子供たちが眠ってしまった後の居間、さめざめと涙するディースと差し向かいで、トーリンは組んだ手に額をつけ、百年分の頭痛をこらえるような顔をしている。 いったいどこで間違ったのだろうか。 そう思うとそこかしこで間違ってきたような気もするし、そんなとんでもない間違いなどしなかったような気もする。 ディースは細い声で父祖と亡き夫に許しを請うている。 「ディース。子供の勘違いでそこまで思いつめることはない」 「勘違いで済めばいいでしょうよ。でもあの子たちがあのまま大きくなったらどうなるかと思うと……」 「そうならぬよう、きちんと間違いと勘違いを正してやれば済むことだ」 「兄様は軽く考え過ぎです。ねえ兄様。女の子が、大きくなったらお父さんのお嫁さんになる、と言い出したなら私だって取り乱したりはしません。男の子でも、お母さんのようなお嫁さんがほしいと言うんだったら、ええ、私だって大喜びして、それだけで済みますわ。でもあの子たち、男の子なのに……しかもフィーリは、お嫁さんになりたいだなんて。私いったいどこで間違ったのかしら。たとえ兄様を思わなくなったって、あの調子でよその殿方を思うようになったりしたら……」 ああと語尾が嘆息と涙に崩れた。そして、 「それもこれも兄様が悪いのです」 とトーリンに回される。 ちゃんと剣術や馬術も好きな男の子らしい男の子に育ててきたはずなのに、伯父に対する一点だけでおかしくなっているのだから、悪いのはトーリン。そういう理屈らしい。 で、そんなこんなで思い悩んでいたら、兄を殺して己も死のう、あんなままで取り残される子供たちも可哀想だからとそのときは一緒に……と怖い考えになってしまったわけで、 「ディース、ディースっ、よせ、考えるな。分かった。私のせいだと言うなら、できるだけこの家には来ぬようにするからっ!!」 ぶつぶつと目が怪しくなってきた妹を、トーリンは慌てて現実に引き戻した。

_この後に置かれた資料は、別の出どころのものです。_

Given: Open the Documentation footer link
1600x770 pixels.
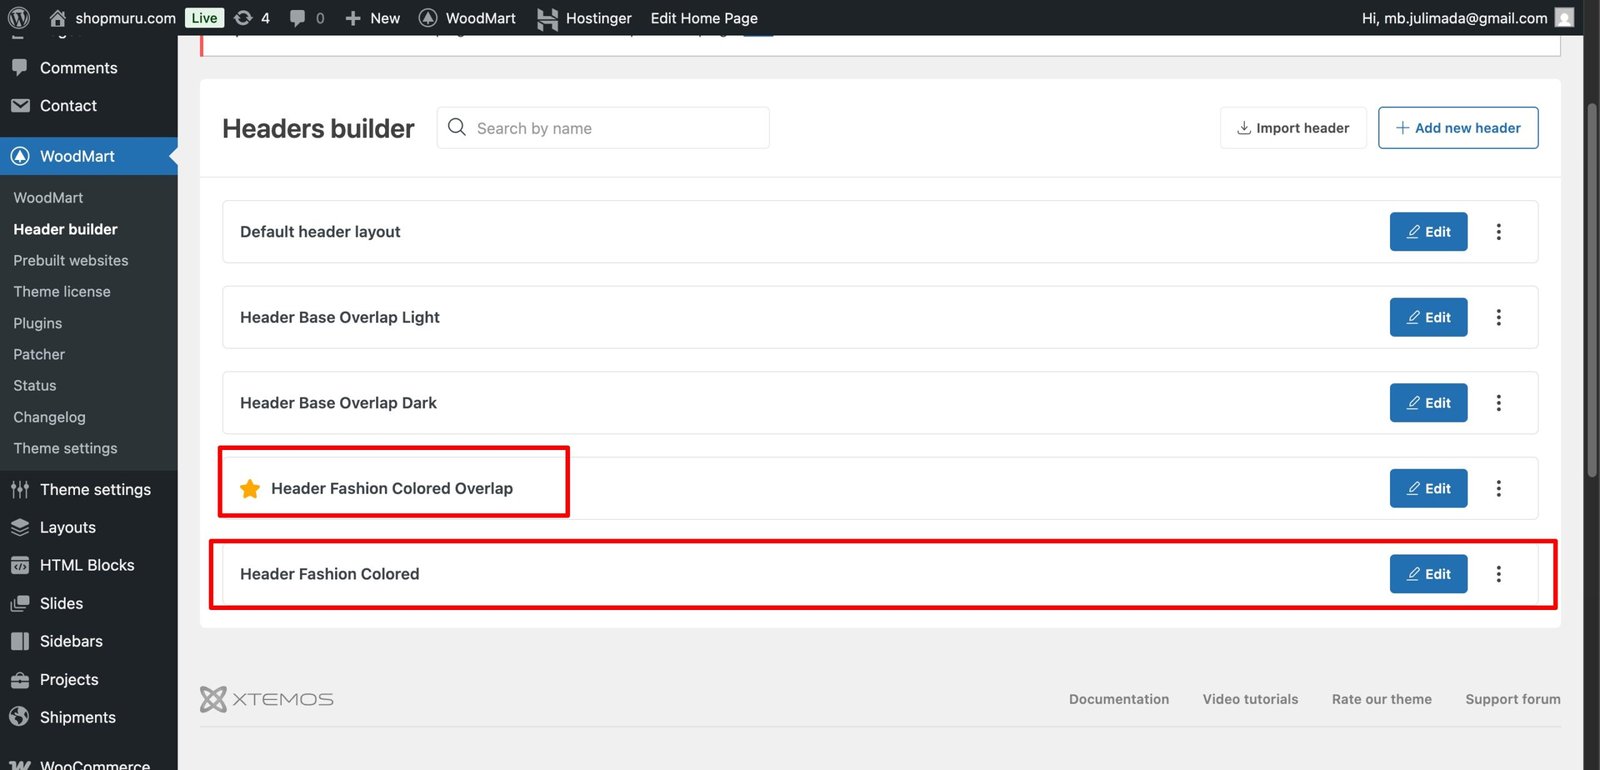Looking at the screenshot, I should click(1118, 699).
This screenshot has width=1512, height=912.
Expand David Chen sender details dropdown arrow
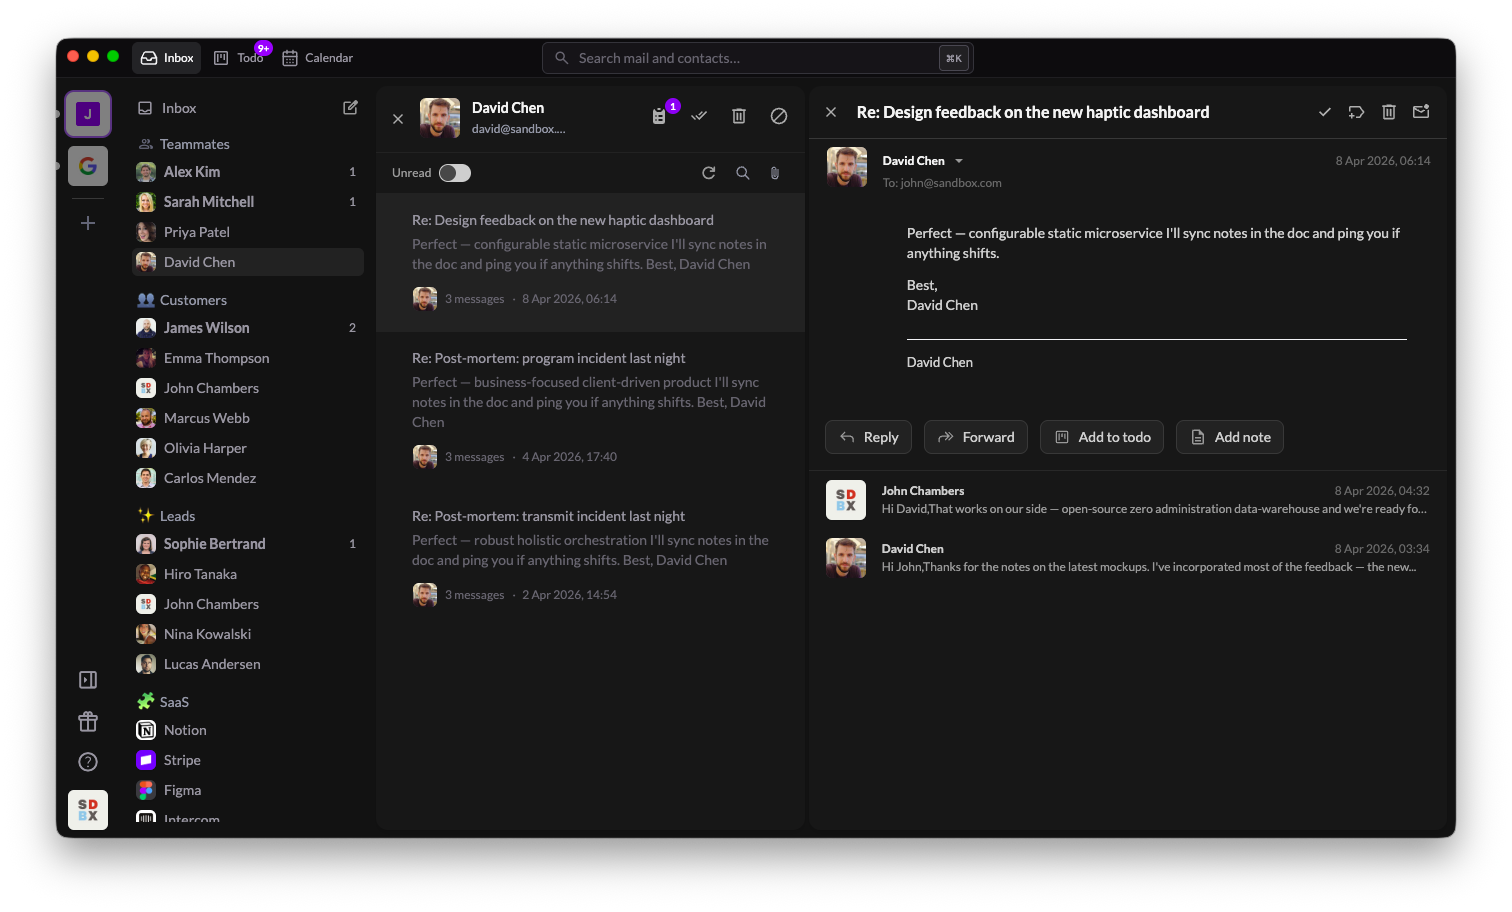[959, 161]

トーリン=オーケンシールドが旅に出た。 父スラインを探すためだという。 彼を見かけたという噂はあまりに頼りなく、それを信じて旅するのは無謀に思われたが、トーリンは、もし父が存命であるなら、それを探すこともせずに王位を継ぐのは理に反する、と言い張った。 ごく少数の、しかし最も勇敢な供を連れて旅立つ彼を、エレボールの民たちは不安と期待で見送った。 その中には、兎のように目を真っ赤に泣き腫らした彼の甥たちもいた。母にそれぞれの肩を押さえられて、二人とも、千切れそうなほどに手を振っている。 そんな可愛らしく健気な二人の子供を、勇猛なるドワーリンは振り返る。 くれぐれもよむろしく頼むと、トーリンに言い置かれたのだ。 この旅にはきっと己もついていくだろうと思っていたドワーリンには、供から外されることがあまりにも意外で、屈辱的ですらあった。しかし、ほとんど必死の面持ちでこの両肩を取り、己が留守の間にこの二人を、立派な男として、一流の戦士として鍛えあげてほしいと頼まれたのだ。それでドワーリンは納得した。それもまた大役であるし、王の血筋だからと遠慮するような小胆者には務まるまい。 きっと、いずれ行かねばならぬエレボール奪還の旅路へ、王の一族、王としての責を背負う者として、この子供たちも連れて行くつもりなのだろう。であればこそ、生きて帰れるように、どれほど過酷であろうと容赦なく鍛えあげたいに違いない。 (お任せあれ、トーリン。このドワーリンが、必ずや) 誇らしさと決意とで、ドワーリンは分厚い胸を張り彼の背中を最後まで見送ったのであった。